By: Tracey Manailescu, WPIC Co-founder and Vice President
“People rarely succeed unless they have fun in what they are doing.” Dale Carnegie
Avoiding Industry Burn-out
When do you feel most inspired and passionate about the wedding industry and your business? Is it after you work with a great couple? When you meet a FAB new wedding vendor? When you attend a Conference? Don’t you wish that you could bottle that feeling and drink from it whenever you got the ho-hums? I think everyone feels the blahs once in a while. Competition is strong, and it’s difficult, if not down-right impossible, to feel confident and creative ALL of the time.
Being in the wedding industry comes with a ton of pros and cons. A wedding is an emotional event. There is excitement, disappointment, battles of will, family interference, money woes, power struggles and it can be exhausting to be in the middle of it all. There are trends, venues and vendors that would have made your couple’s wedding so much better, but maybe they’ve already signed a contract with someone else before hiring you, or maybe they’ve decided to save money on something you know will make a ton of difference in the end and have decided to not listen to your advice (like a great professional DJ, photographer or decorator.) Sometimes you have to just suck it up against your better judgement and roll with it. It can be really frustrating!
Here are some tips to help keep your head in the game:
Relive Happy Client Memories
Go through photos and thank you cards from past clients whom you adored. There is just something about happy memories that make you feel all warm and happy inside. You had a part in making that wedding wonderful.
De-Clutter
You will be amazed at things you have tucked away for future use, things you felt bad about getting rid of from events, magazines that are out-dated, and event packages where you know you will never work at. Get a new filing system, binders, folders and storage boxes that match, are modern and make your office look good. Get rid of things you do not use and will never use. Your office is a representation of you and your company. Make it work for you. Know where things are, and have them serve a purpose, or get rid of them. De-cluttering actually creates positive energy, calm and clarity.
Brand Make-Over
Have your style, clients, services offered and budgets changed since you started in the wedding industry?
- Hire a professional web designer to make your site more modern, SEO compatible and user friendly. It doesn’t have to be expensive. You can even make one yourself if you know what you are doing. If you don’t, then there are tutorials to help you do it.
- Hire a photographer to get some new headshots done for your “About Me” page. While you are at it, get some branding photos done at the same time. Bring in props that reflect your brand such as your WPIC pin, business cards, mugs, company paraphernalia, laptop, timelines, wedding binder, etc.
- Hire a graphic designer to create a new logo for your company.
Update your contracts and policies
Create templates and standard information emails about your services. Create feedback forms to send out to each set of clients after the wedding. This will save you time and make way for other things that you never had time for. Check the WPIC alumni Group and WPIC Alumni FB group for updated legal contracts.

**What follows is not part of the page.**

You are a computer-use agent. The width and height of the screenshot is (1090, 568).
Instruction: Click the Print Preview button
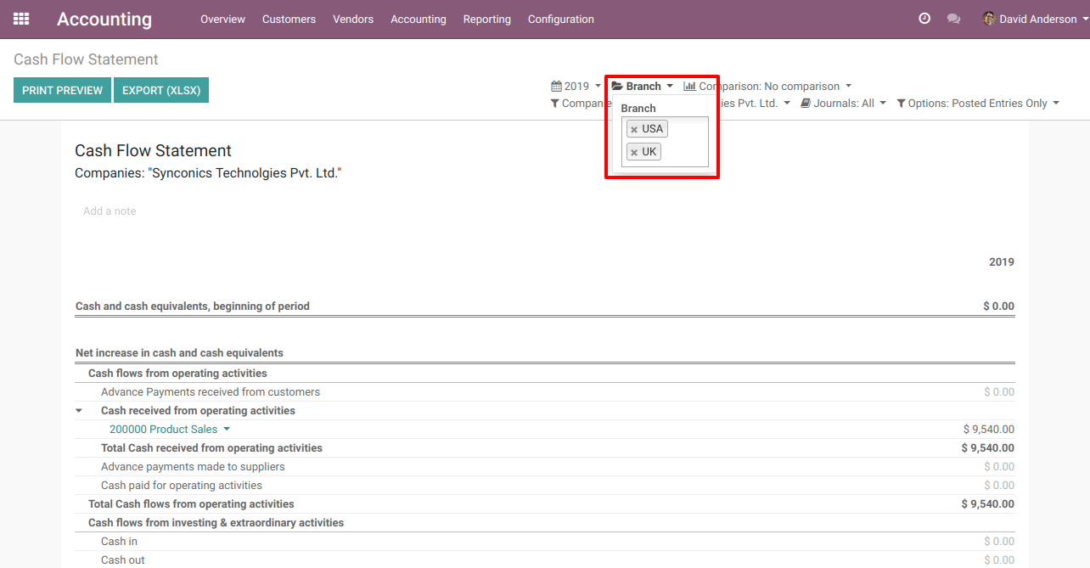tap(62, 91)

*Remember to have a lawyer go over any changes that you have made to your contract.
Change your pricing
Maybe it is time to increase your pricing or lower it. You should know by now who you attract to your business. Do you enjoy working with couples for “Full Planning” or are you happiest with “Partial Planning” or even “Month Of” coordination? Have you embraced, “Micro Weddings” due to COVID-19? The smaller and more intimate weddings can be some of the most memorable that you will ever take on. This service is definitely going to stay.

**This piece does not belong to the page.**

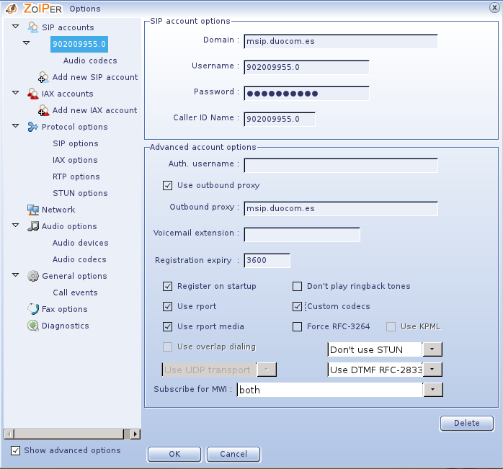This screenshot has width=503, height=469.
Task: Click the Audio options music note icon
Action: click(33, 226)
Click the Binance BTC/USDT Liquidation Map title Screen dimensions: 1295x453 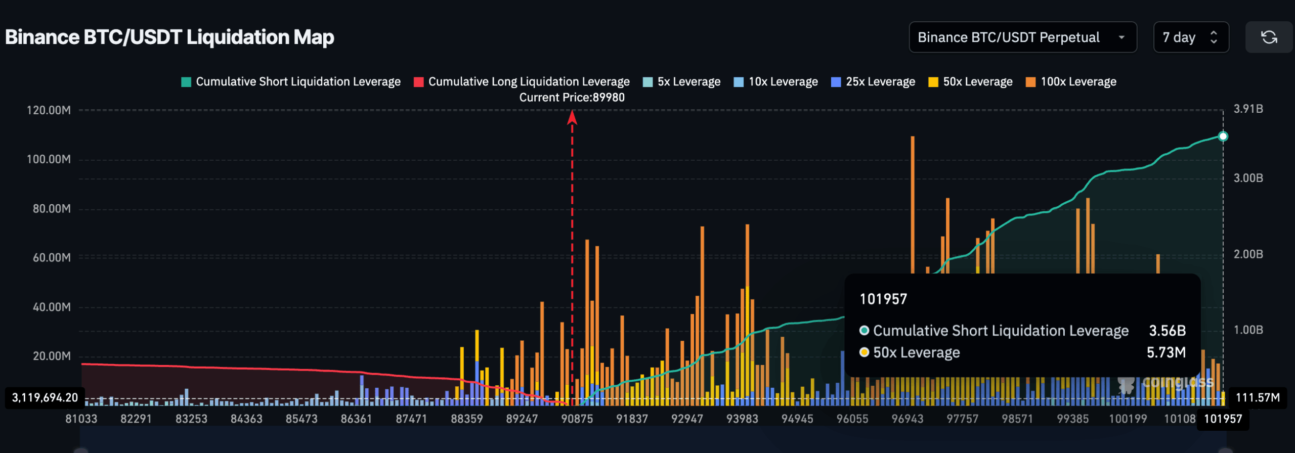[x=169, y=37]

Does your pricing turn them off? Or you getting very demanding clients who expect the world from you, but it is taking too much of your energy and patience? Maybe you need to decrease your amount of clients and increase your pricing, which would allow you to put more effort and time into your couples. Do what feels and works best for you and your company.
Learn a New Skill
Maybe you are not so great at book-keeping. Hire one or take some courses to learn how to do it better. Take a small business course, learn from the amazing people in your own community. I am humbled by all of the talent and brilliant people within WPIC who are constantly learning, growing and offering their time and energy to help us all be better. Sign up for one of their workshops, seminars or conferences. Buy one of their books or write your own!
Take Care of You
Join a gym, go out for weekly coffee or drinks with your friends, go on weekly/monthly date nights with your better half, get a haircut, have a kit-kat break, buy some new clothes to suit your brand, go on a vacation. Only you know what works best for you. Go and do that.
Stay healthy and keep growing!
Alyssa says
This was a super refreshing read, thank you so much.
Sometimes I just want to straight up tell couples to delete the word “perfect”. This word and expectation of perfection is soul crushing. One flower out of place or a cake not being an identical replica of something on Google and all chaos and anger breaks loose. It has taken over the entire industry this year and everything I loved about catering weddings has just evaporated. I hear so many stories of other vendors I work with who are just burnt out from being walked all over by clients because they’re too afraid of getting a bad review b/c they established boundaries with clients. The happiest day for the couple has turned into the biggest nightmare for any vendor.
WPIC says
It’s definitely more challenging. Couples need to realize that we have all been through a lot these past two years. We need to keep being the professionals that we are and do some more educating on the matter.